To complicate matters further, data sources deal differently with deleted data. For example, Salesforce has two different ways to delete a record. Their “soft” delete puts items in the Recycle Bin by setting the Boolean isdeleted attribute to True, but it but doesn’t actually remove the record.

From the perspective of the ingestion process, there is often no definitive answer to whether a record was deleted from the data source. Consider a case in which a destination table in Panoply has 100 records in it, but during the last ingestion run the data source had only 10 records. What does this mean? Were 90 records deleted? It is impossible to know if the data source contains the full set of source records, holds a subset of previously-loaded data, or contains entirely new data, especially if the data source is a database or file system.

What can you do to avoid ending up with duplicate data? There’s no one-size fits all solution. One approach to solve data duplication issues is to do a full sync every time with the truncate option turned on. In other words: Always load all the data. Because truncate is enabled, this removes current records and replaces them with source data. Records that were removed from the source since the last ingestion are not re-created in Panoply.

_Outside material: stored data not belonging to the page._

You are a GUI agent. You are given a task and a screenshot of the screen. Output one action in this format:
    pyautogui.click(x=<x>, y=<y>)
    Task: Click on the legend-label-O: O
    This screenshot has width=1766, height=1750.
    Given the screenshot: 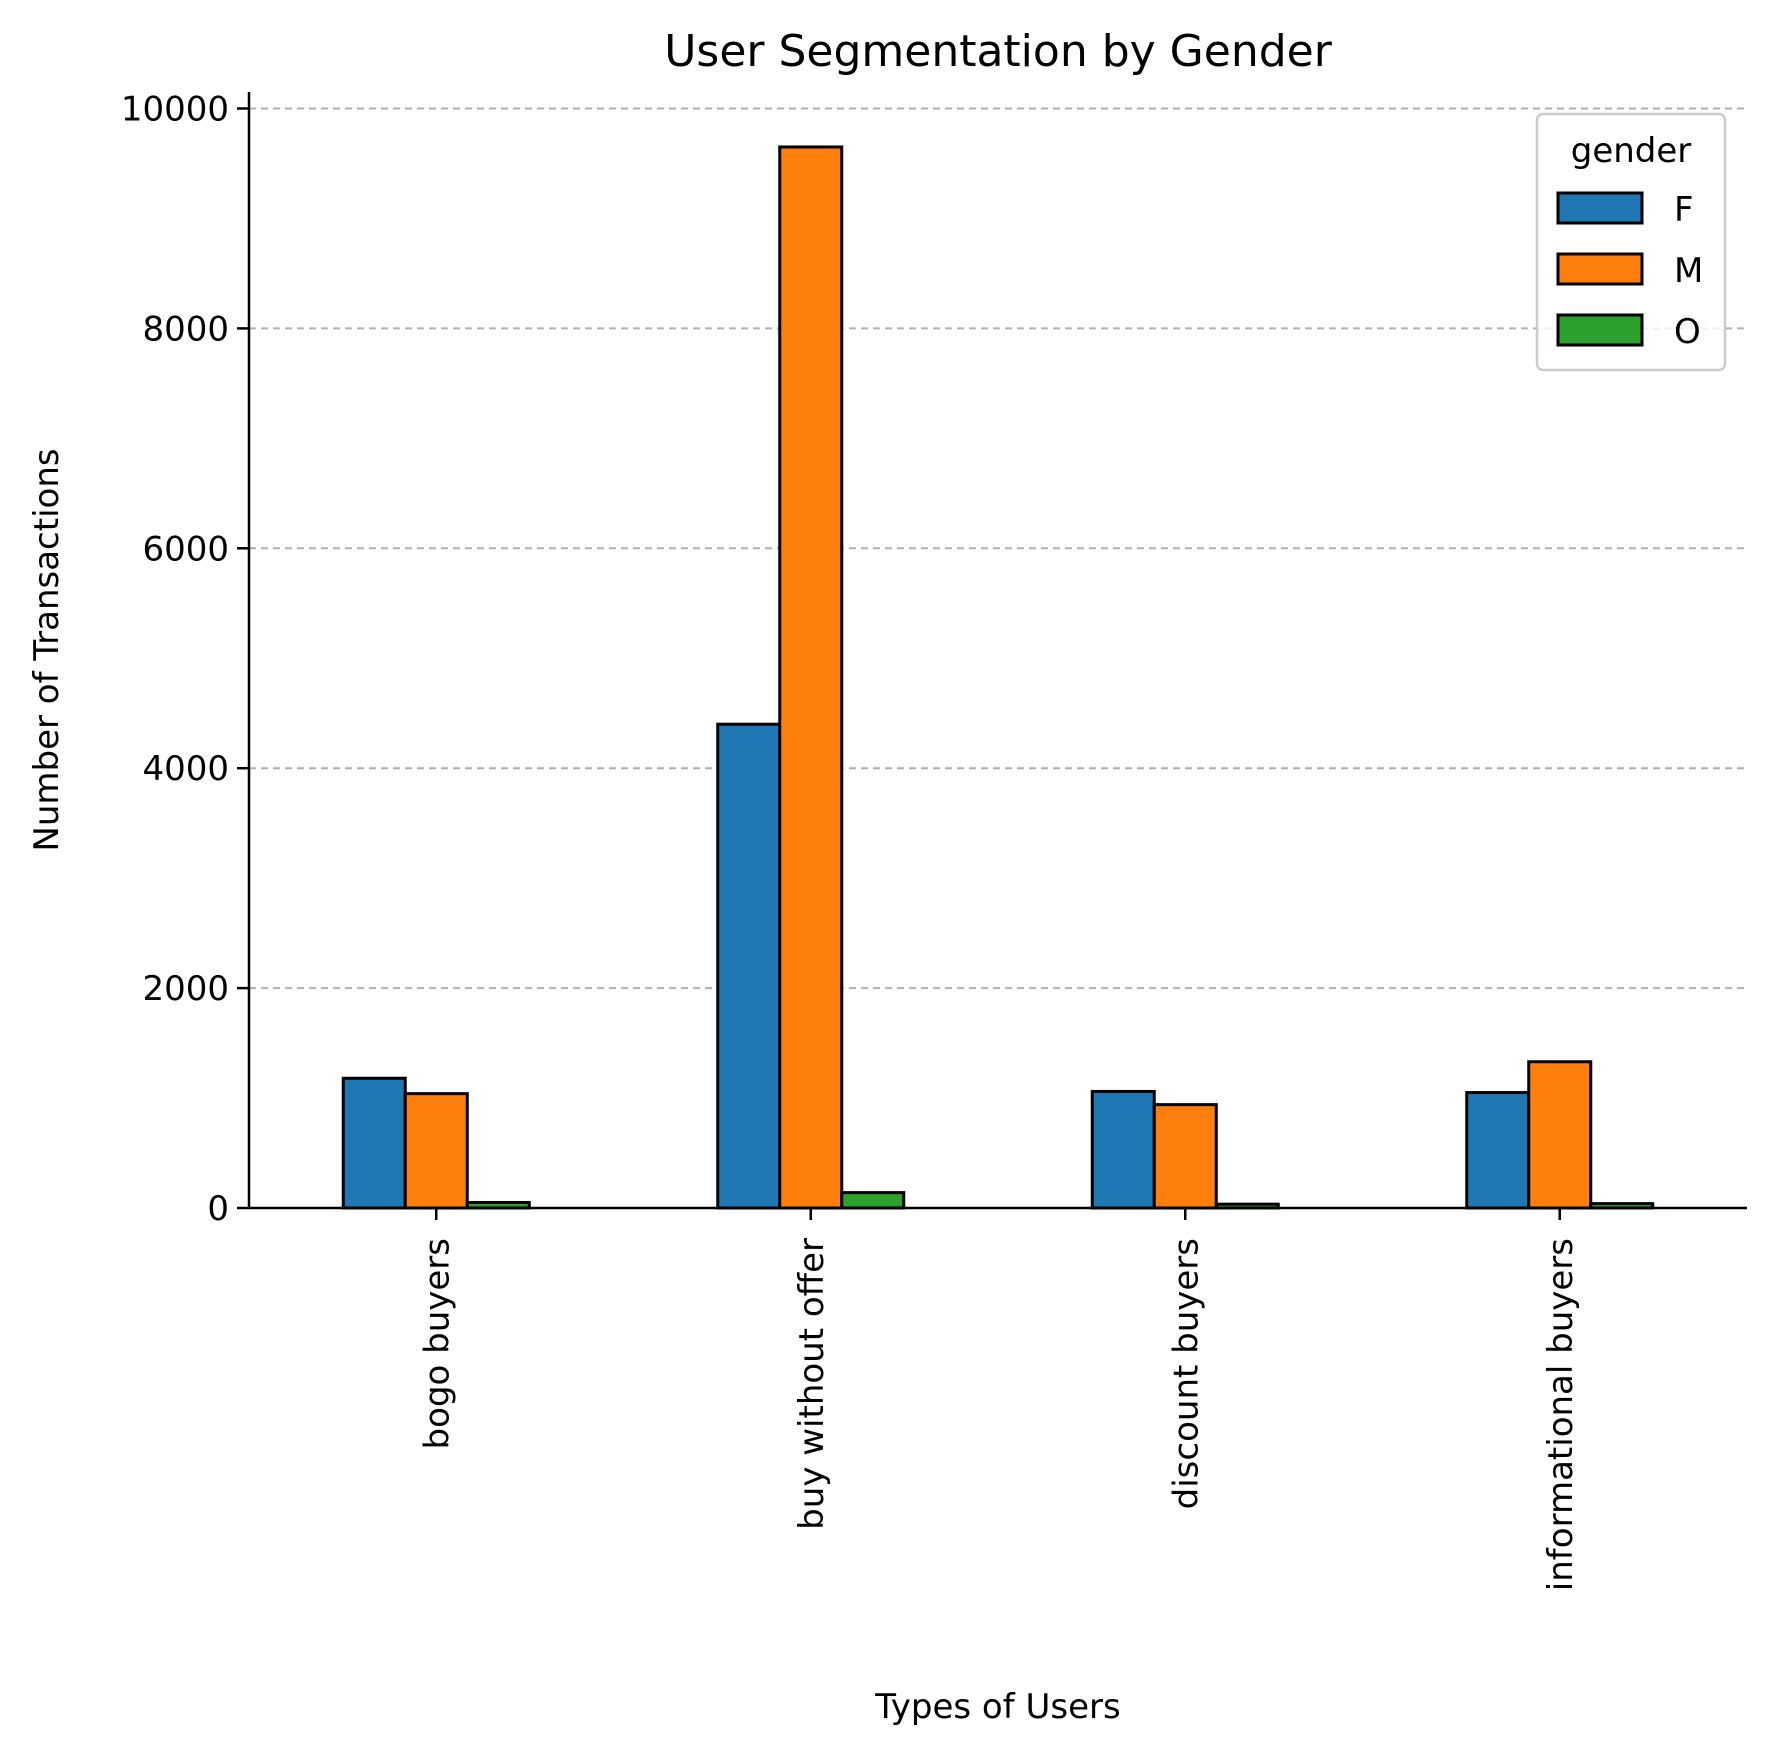 What is the action you would take?
    pyautogui.click(x=1688, y=332)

Be aware that a “load it all” approach does not work for data sources that load data incrementally, because each incremental pass would remove the previously loaded data. Consult the data source documentation for details on whether a given data source uses an incremental loading strategy.

Ultimately, there is no source of truth to say whether a record should or shouldn’t exist. You have to know your data well enough to specify the appropriate primary key, know whether you should be truncating your data on each ingestion, and plan for how to identify and remove records that were deleted in the source data. If you have records that you think are unexpected, you can reach out to Panoply’s Support team to help identify the origin of these records.